Vu la décision de M. LE PREFET DU BAS RHIN prononçant le placement en rétention de l’intéressé pour une durée n’excédant pas 48 heures ;
Vu la décision rendue le 25 avril 2024 par le juge des libertés et de la détention du tribunal judiciaire de Metz prononçant le maintien en rétention de l’intéressé jusqu’au 21 mai 2024 inclus;
Vu la requête de M. LE PREFET DU BAS RHIN saisissant le juge des libertés et de la détention du tribunal judiciaire de Metz tendant à la prolongation du maintien de l’intéressé dans des locaux ne relevant pas de l’administration pénitentiaire pour une durée de 30 jours;
Vu l’ordonnance rendue le 21 mai 2024 à 09h24 par le juge des libertés et de la détention du tribunal judiciaire de Metz ordonnant la prolongation de la rétention dans les locaux ne relevant pas de l’administration pénitentiaire et ce pour une durée maximale de 30 jours jusqu’au 20 juin 2024 inclus;
Vu l’acte d’appel de l’association assfam ' groupe sos pour le compte de M. X se disant [N] [P] interjeté par courriel du 21 mai 2024 à 17h41 contre l’ordonnanceayant statué sur la prolongation de la mesure de rétention administrative ;
M. X se disant [N] [P], M. LE PREFET DU BAS RHIN et le parquet général ont été informés chacun le ce jour à 09h00, de la possibilité de faire valoir leurs observations sur le caractère manifestement irrecevable de l’appel, en application des dispositions de l’article R 743-14 du code de l’entrée et du séjour des étrangers et du droit d’asile qui prévoit que lorsque le premier président de la cour d’appel ou son délégué envisage de rejeter une déclaration d’appel comme manifestement irrecevable, il recueille par tout moyen les observations des parties sur cette irrecevabilité.
Par courriel reçu le ce jour à 09h55, M. X se disant [N] [P] via son conseil, Maître [X] [H], a fait les observations suivantes : 'L’appel doit être déclaré recevable dans la mesure où ce dernier a été formé dans les formes et délai prévus par les dispositions des articles L. 743-21, R 743-10 et R 743-11 du CESEDA.
En outre, et au titre des articles 563, 564 et 74 du Code de procédure civile, un nouveau moyen est recevable en cause d’appel dès lors que celui-ci ne constitue pas une exception de procédure.
En conséquence, il y a lieu de déclarer l’appel recevable. '
Par courriel reçu le ce jour à 09h13, la préfecture via son représentant, Maître [U] [Y], fait les observations suivantes : 'Il y aura lieu de déclarer l’appel de Monsieur [P] contre l’ordonnance du JLD de [Localité 2] irrecevable et ce en application de l’article R 743-11 du code de l’entrée et du séjour des étrangers et du droit d’asile.
En effet, l’article R 743-11 du Code de l’entrée et du séjour des étrangers et du droit d’asile, dispose que la déclaration d’appel doit être motivée à peine d’irrecevabilité.
Or, l’appelant se contente de demander comme unique moyen au juge judicaire de vérifier la compétence du signataire de la requête et de qu’il soit fait mention des empêchements éventuels des délégataires de signature.
D’une part, ceci ne constitue pas une motivation d’appel au sens de l’article précité, à défaut de caractériser par les éléments de l’espèce dûment circonstanciés, l’irrégularité alléguée.

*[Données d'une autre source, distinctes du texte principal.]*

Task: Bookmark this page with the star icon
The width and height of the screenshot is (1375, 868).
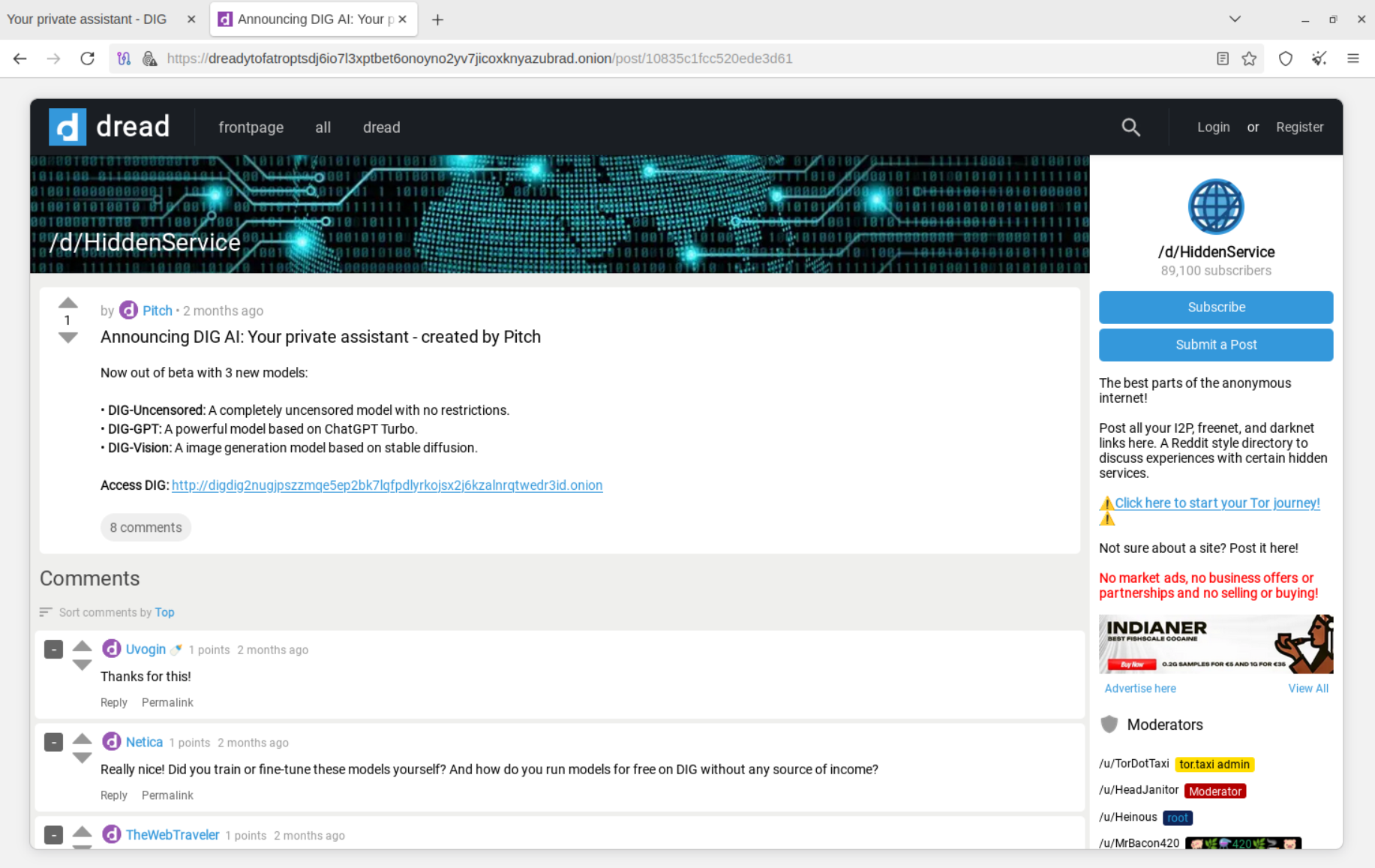Action: click(1249, 59)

D’autre part, il est rappelé qu’aucune disposition légale n’oblige l’administration à justifier de l’ indisponibilité du délégant et des empêchements éventuels des délégataires.

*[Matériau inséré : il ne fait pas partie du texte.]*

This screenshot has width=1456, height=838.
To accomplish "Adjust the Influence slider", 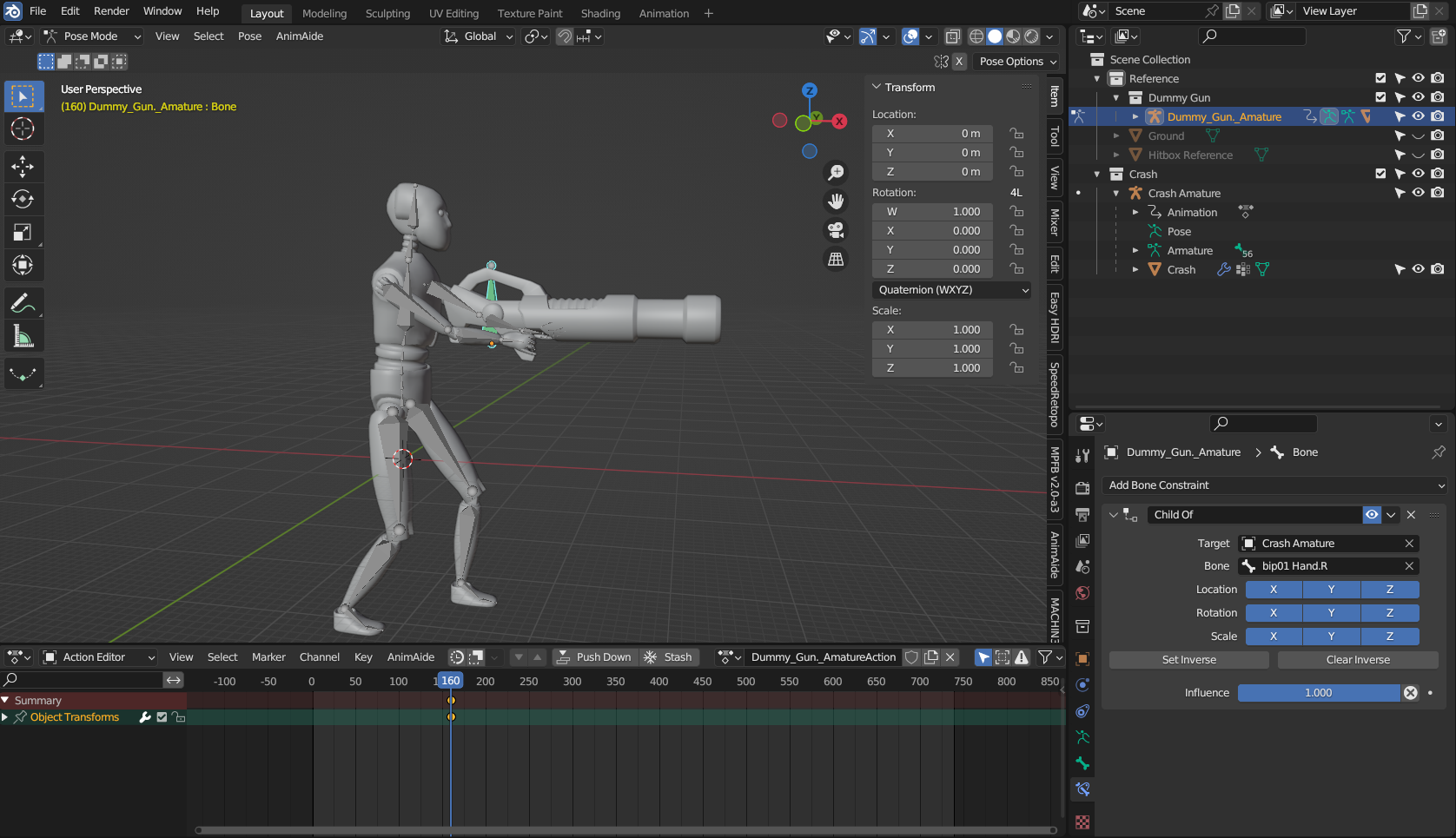I will pyautogui.click(x=1318, y=693).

Pour l’ensemble de ces motifs l’appel ne pourra qu’être déclaré irrecevable.'
SUR CE,
L’article L 743-23 du code de l’entrée et du séjour des étrangers et du droit d’asile prévoit que le premier président de la cour d’appel ou son délégué peut, par ordonnance motivée et sans avoir préalablement convoqué les parties, rejeter les déclarations d’appel manifestement irrecevables.

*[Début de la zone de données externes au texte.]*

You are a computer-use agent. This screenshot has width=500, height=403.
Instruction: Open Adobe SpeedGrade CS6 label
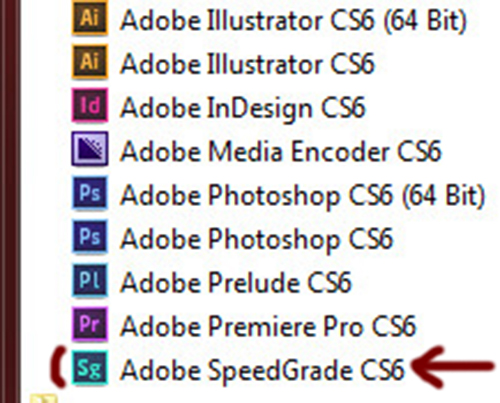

Dans son acte d’appel, M. X se disant [N] [P] soutient qu’il appartient au juge judiciaire de vérifier la compétence du signataire de la requête mais également qu’il est effectivement fait mention des empêchements éventuels des délégataires de signature et que si le signataire de la requête en prolongation n’est pas compétent, il appartient au juge judiciaire d’en tirer les conséquences et de prononcer sa remise en liberté.
Toutefois, l’article R 743-11 du Code de l’entrée et du séjour des étrangers et du droit d’asile, dispose que la déclaration d’appel doit être motivée à peine d’irrecevabilité. Or le seul moyen soulevé selon lequel « il appartient au juge judiciaire de vérifier la compétence du signataire de la requête mais également qu’il est effectivement fait mention des empêchements éventuels des délégataires de signature », ne constitue pas une motivation d’appel au sens de l’article précité, à défaut pour l’appelant de caractériser par les éléments de l’espèce dûment circonstanciés, l’irrégularité alléguée. Par ailleurs, il est rappelé qu’aucune disposition légale n’oblige l’administration à justifier de l’ indisponibilité du délégant et des empêchements éventuels des délégataires.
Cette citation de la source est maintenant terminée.